Rival Democratic candidate, Virginia Lt. Gov. Ralph Northam—who is locked in an increasingly tight race for the party’s gubernatorial nomination—”fully supports” such a constitutional amendment, according to a statement to Rewire from campaign press secretary Ofirah Yheskel.

Northam received an endorsement from NARAL Pro-Choice America and its Virginia affiliate in March. Tarina Keene, executive director of NARAL Pro-Choice Virginia, pointed to Northam’s fight against mandated ultrasounds during his time as a state senator and his work as the state’s lieutenant governor.

The Northam campaign blasted Perriello’s announcement, citing the candidate’s 2009 vote for the anti-choice Stupak amendment, which threatened to derail health care reform and would have prevented subsidized health plans on the insurance exchange from covering most abortion care, during his time in the U.S. House of Representatives.

“It’s hard to ignore that the amendment candidate Tom Perriello is proposing would be a safeguard against former Congressman Tom Perriello,” Yheskel said. “The Stupak amendment he supported would have functionally ended abortion coverage and undermined women’s constitutional right to an abortion. His smoke and mirrors efforts are a blatant attempt to distract from his record of using women’s reproductive rights as a bargaining chip during his short stint in Congress.”

At the time of his vote for the Stupak amendment, Perriello claimed it fulfilled his pledge to constituents not to support federal funding for abortion care.
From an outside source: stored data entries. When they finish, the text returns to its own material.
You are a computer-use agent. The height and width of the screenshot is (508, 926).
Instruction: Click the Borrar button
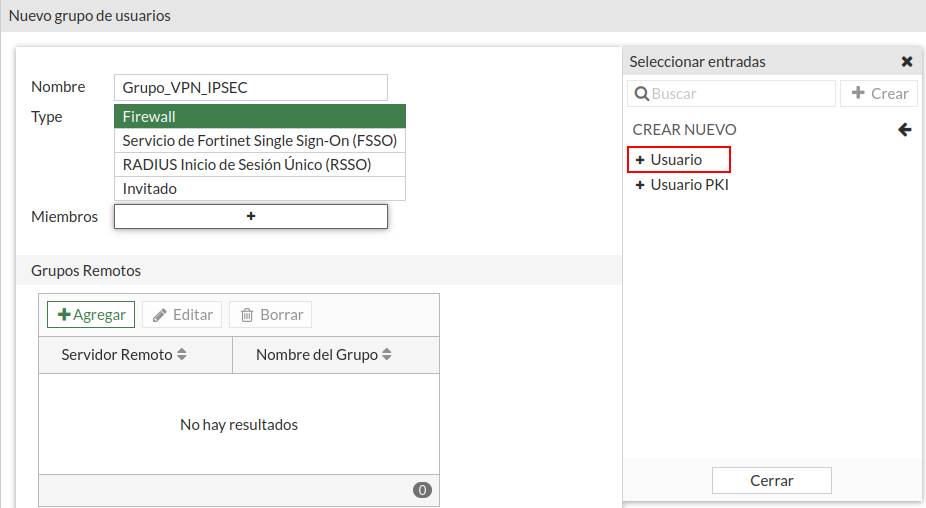271,315
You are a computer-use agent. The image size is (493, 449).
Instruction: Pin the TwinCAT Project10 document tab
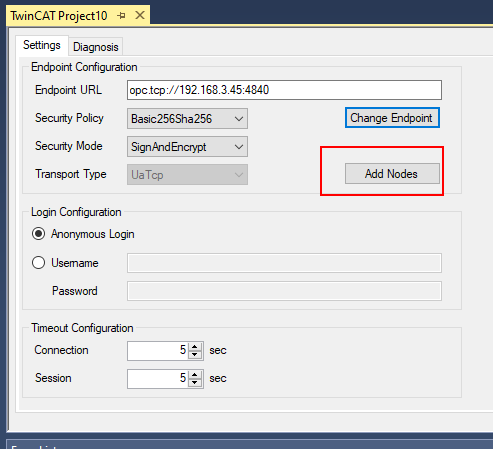click(x=122, y=15)
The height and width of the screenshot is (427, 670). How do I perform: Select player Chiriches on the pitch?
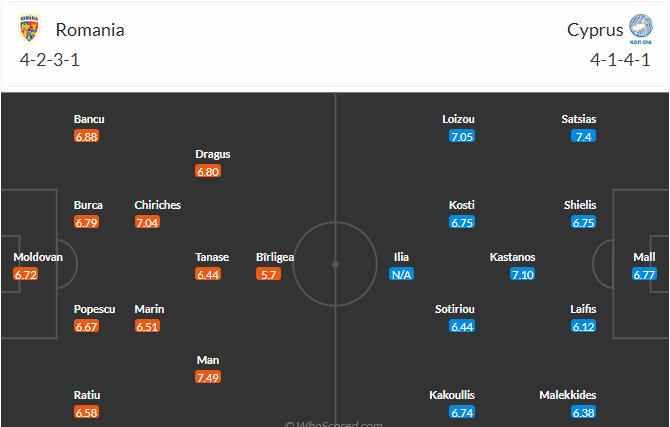pyautogui.click(x=158, y=205)
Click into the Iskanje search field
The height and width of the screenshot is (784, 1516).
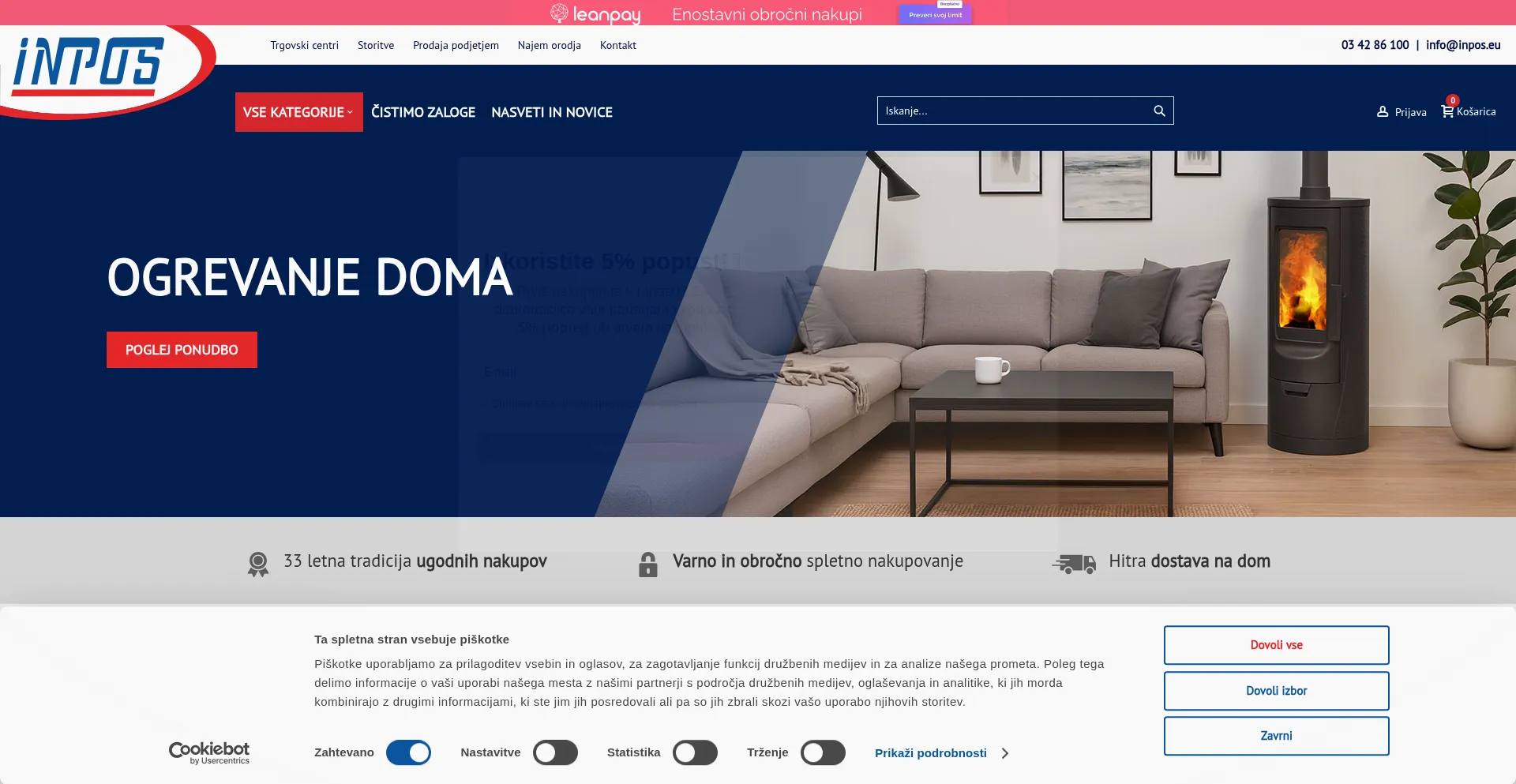1011,111
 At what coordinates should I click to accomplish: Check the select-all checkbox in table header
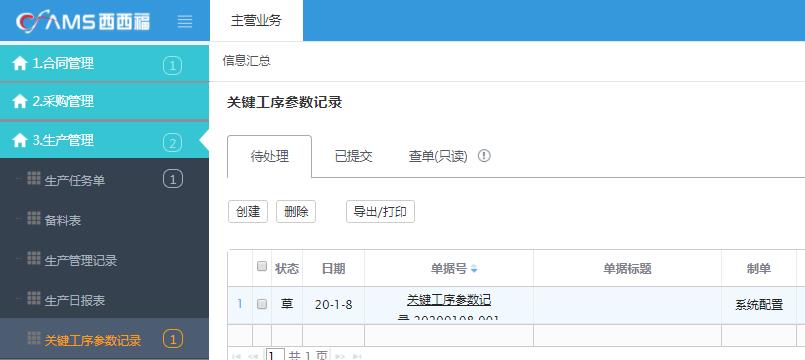pyautogui.click(x=262, y=266)
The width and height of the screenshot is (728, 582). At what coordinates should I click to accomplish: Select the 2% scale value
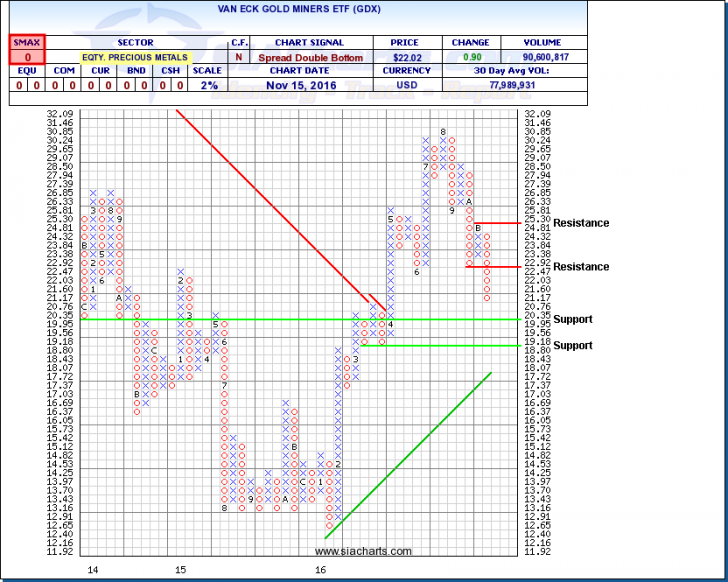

But in a January Facebook post he said he has come to “regret” that vote and that it “caused real pain to constituents and other women.” Perriello vowed to “work to roll back harmful restrictions on the right to choose and on abortion providers here in Virginia, oppose a 20-week abortion ban, make contraception more readily available, and ensure abortion care is safe, compassionate and accessible for women when they need it,” if elected.

Ian Sams, communications director for Perriello’s campaign, cited the “unprecedented threats from national and state Republicans—and a Supreme Court just one vote away from potentially overturning Roe” as the reason the Democratic candidate would move swiftly on a constitutional amendment if elected.

An amendment must “be agreed to by a majority of the members elected to each of the two houses,” according to Virginia’s constitution. The amendment is subject to a second vote in the legislature after the next general election; if passed by the majority, it becomes a ballot measure in which the state’s voters have the final say. 

Virginia is not one of the four states with so-called trigger laws on the books that would automatically criminalize abortion if Roe is struck down. But Republicans hold majorities in both chambers of Virginia’s legislature and have repeatedly pushed restrictions that would erode access to abortion care throughout the state.